Benefits of Smart Controllers

  • Helps Keep Your Landscape Healthy and Beautiful: Smart controllers help landscapes stay healthy by watering plants only when needed. This prevents over- and under-watering.
  • Potential Cost Savings: Efficient water use may lower water bills during the summer when outdoor water use is highest.
  • Regional Water Supply Management: Using water efficiently at home supports regional conservation efforts. This helps water providers manage our region's water supply.
  • Convenience: To work efficiently, standard irrigation controllers need to be manually adjusted throughout the watering season. Smart controllers automatically adjust the amount of water applied as conditions change.
  • Mobile: Many smart controllers have companion apps that allow you to manage your irrigation system completely from your mobile device. Some can even send alerts in the event of a system malfunction or leak.


A WaterSense labeled smart controller can save the average U.S. home 7,600 gallons of water per year1. That's enough for 260 loads of laundry2!


Look for the WaterSense Label when Purchasing Your Smart Irrigation Controller

WaterSense labeled smart controllers have been independently certified for efficiency and performance. They come in a variety of models that range in price, complexity, and capacity.

View a list of all EPA WaterSense labeled smart controllers. For more detailed information on labeled controllers, their benefits, and function, read the WaterSense Weather-Based Irrigation Controller Mini Report (PDF).

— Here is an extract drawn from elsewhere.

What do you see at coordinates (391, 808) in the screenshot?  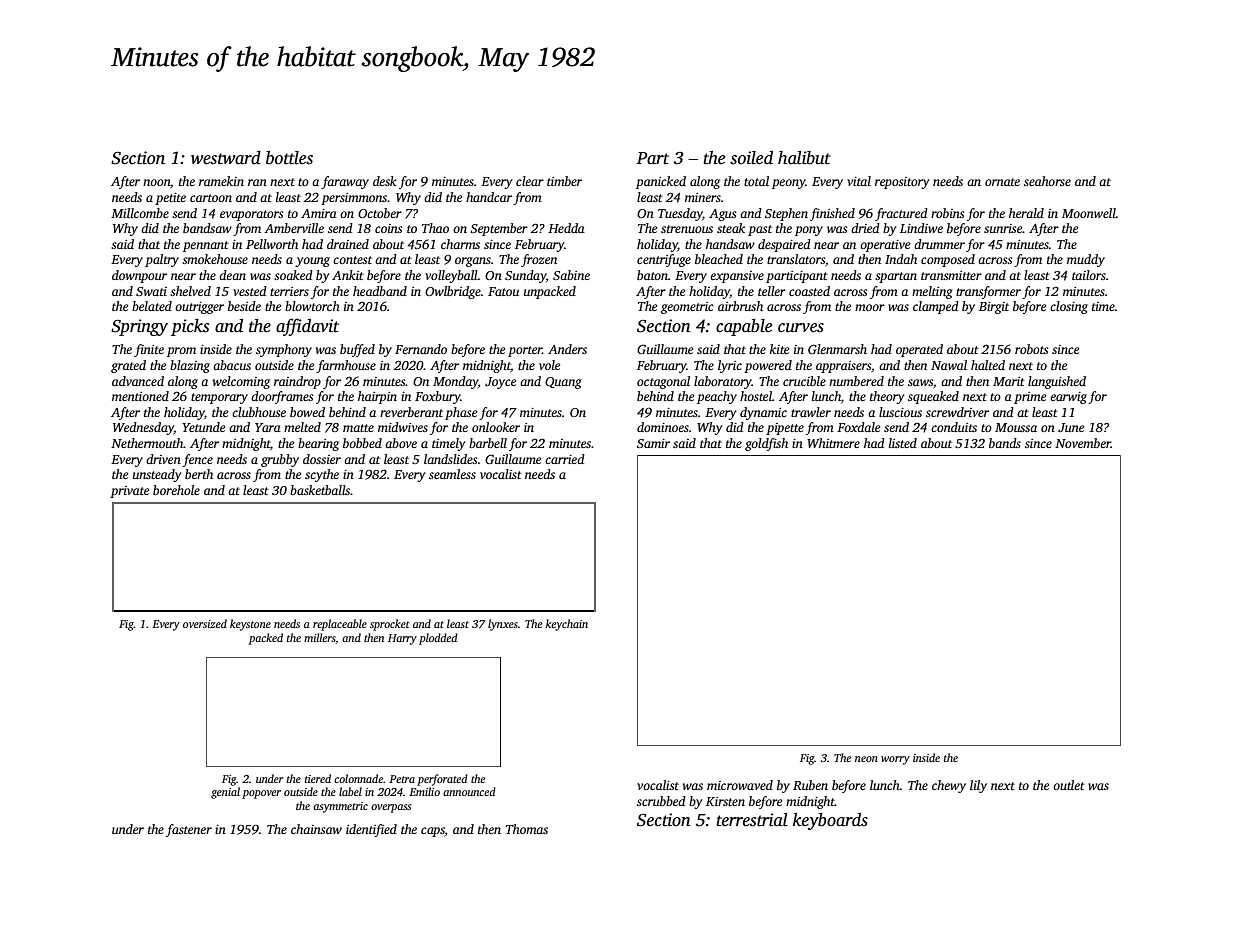 I see `overpass` at bounding box center [391, 808].
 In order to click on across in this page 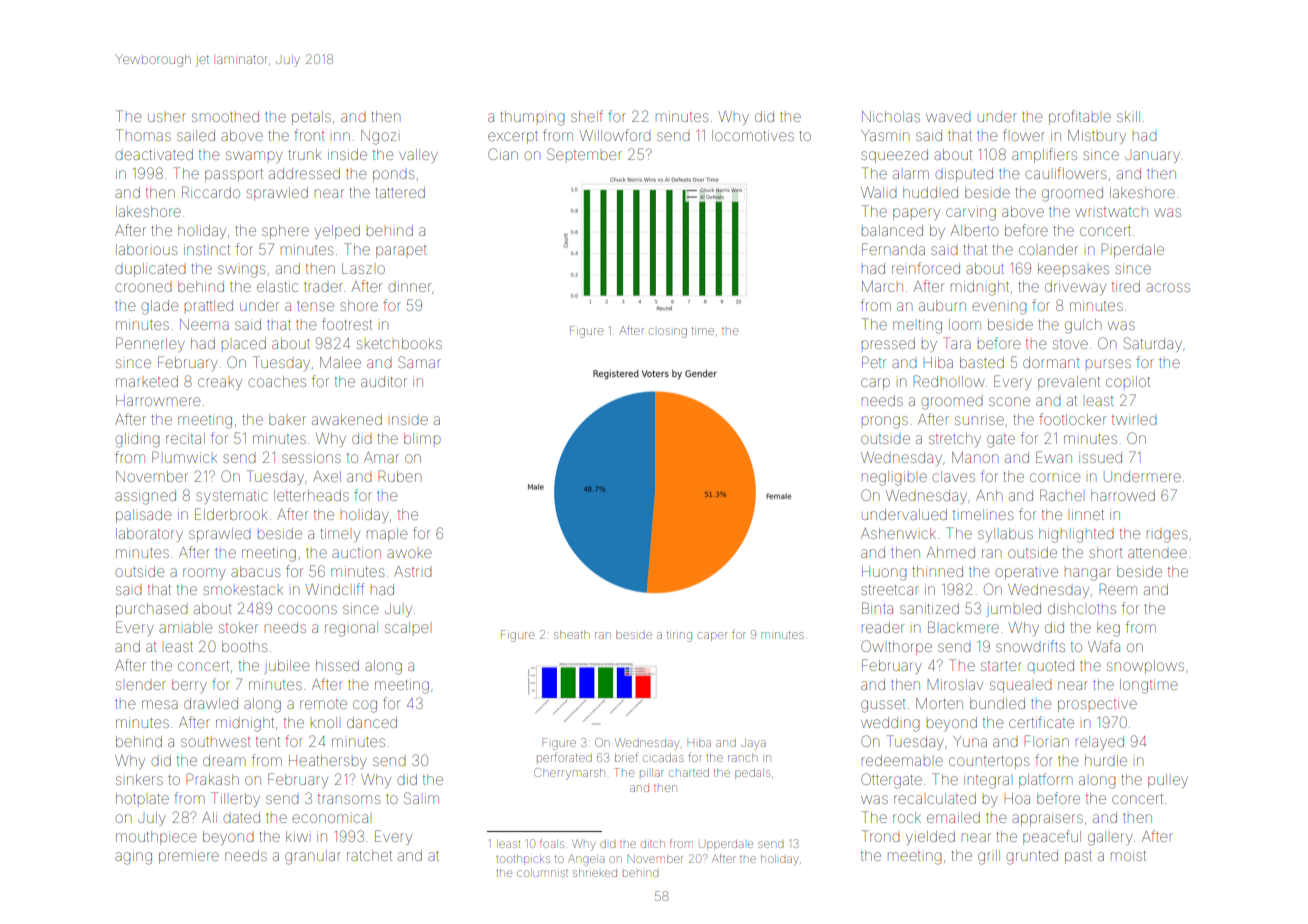, I will do `click(1168, 287)`.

Tips for Installing and Maintaining your Smart Controller

  • Install it yourself or hire a pro? A smart controller is only as smart as we make it. So, when you program your controller take the time and care to get it right. This will help make sure that you get the water savings that you are after. Be sure to follow the manufacturer's directions carefully if you plan to install it yourself. Or, hire an experienced Oregon licensed landscape construction professional to do it for you.
  • Make your controller "smart" by giving it the correct information. Regardless of who installs your new controller, it will need to be carefully programmed. For this step, you will need the following information: sprinkler type, plant type, plant water needs, soil type, ground slope, and amount of sun or shade. Once set up, your smart controller will also use weather data from an on-site station or a data network to determine how much water your plants need each week.
  • Do a periodic walk-through. Automatic sprinklers typically run in the early morning when we are asleep which means that if something isn’t working correctly, you may not catch it. Take 5-15 minutes each month to run each zone of your sprinkler system and check for issues. Look for broken sprinkler heads or sprinklers that need to be turned so that they are watering your plants and not the pavement. Check the table on this page to find out if your water provider offers free landscape water audits to their customers.
  • Get seasonal sprinkler maintenance tips. Make sure your sprinklers are in great shape by checking for ways to maintain your sprinklers all year-round.